HAWA
Saturday, October 15 – Renoir Theatre – 1:30 pm
(Screening ends at 3:40 pm)
+ Short Film Presentation: FREEDOM SWIMMER
Followed by a conversation with writer/director Maïmouna Doucouré
FICTION / DRAMA
FRENCH NEWAVE 2.0
U.S. Premiere | France | 2022 | Drama, Comedy | 104 min | In French with English subtitles
Directed by: Maïmouna Doucouré
Written by: Maïmouna Doucouré
Produced by: Zangro (Bien ou Bien Productions), Amazon Studios
Cinematography: Antoine Sanier
Film Editing: Nicolas Desmaison
Original Score: Erwann Chandon
Cast: Sania Halifa (Hawa), Oumou Sangaré, Yseult (herself), Chanchal Chowdhury, Thomas Pesquet (himself)

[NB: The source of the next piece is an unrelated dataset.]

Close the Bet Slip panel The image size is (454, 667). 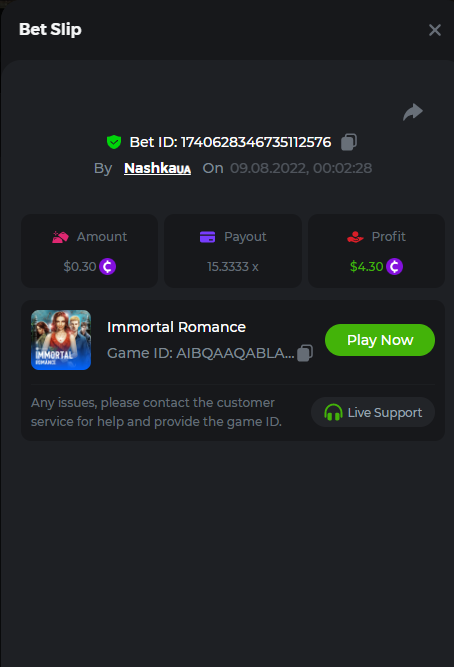pos(435,30)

International Distributor: Amazon Prime Video
Hawa, a 15-year-old girl with a spectacular blond afro, Coke-bottle glasses, and an innate disregard for convention, is not your typical Parisian teen. Maminata, her beloved grandmother and sole guardian, is terminally ill and doesn’t have long to live. But she still hasn’t found a family to take in her soon-to-be orphaned granddaughter. So Hawa comes up with the perfect solution herself. Michelle Obama is visiting Paris and has publicly expressed how much she misses her daughters, now that they’ve grown-up and moved out. Obviously, the Obamas should adopt Hawa. Now she just has to convince the former First Lady.

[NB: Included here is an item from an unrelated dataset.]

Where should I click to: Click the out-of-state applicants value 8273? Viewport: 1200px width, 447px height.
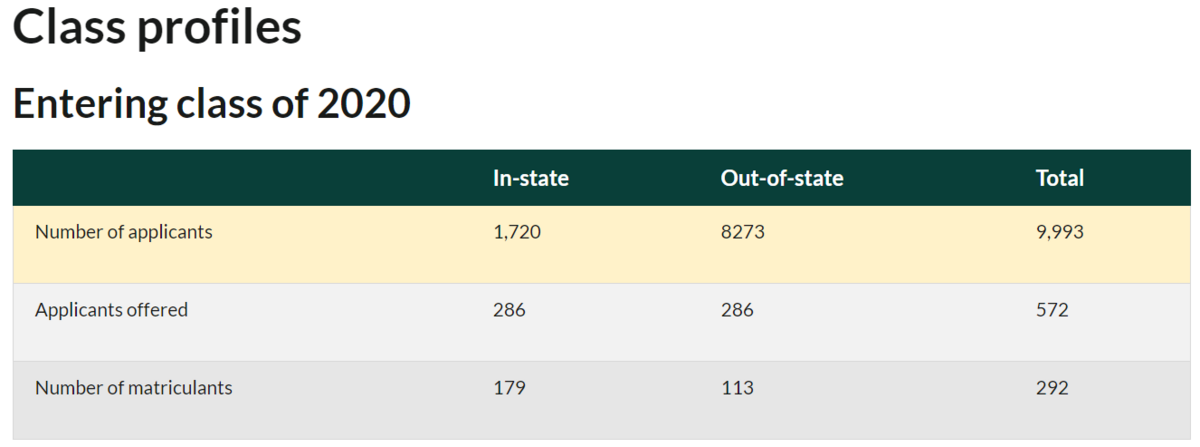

Born in Paris to Senegalese parents, Maïmouna Doucouré grew up in a polygamous family with two mothers. She graduated with a degree in biology from Pierre and Marie Curie University, and made her first short film, Hide-and-seek, in 2013. Her second short, Mother(s) (2015), premiered at the Toronto International Film Festival, was screened at Sundance, shared the César Award for Best Short Film with Alice Diop’s Towards Tenderness, and won the COLCOA Short Film Jury Award. The screenplay for her highly-lauded but somewhat controversial first feature, Cuties (2020), won the Sundance Global Filmmaking Award in 2017, eventually premiering in the World Cinema Dramatic section of the Sundance Film Festival, where it garnered the World Cinema Directing Award. That film subsequently nabbed a Most Promising Actress César Award for its talented young lead, Fathia Youssouf. Hawa, her second feature, premiered in the Platform section of this year’s Toronto International Film Festival.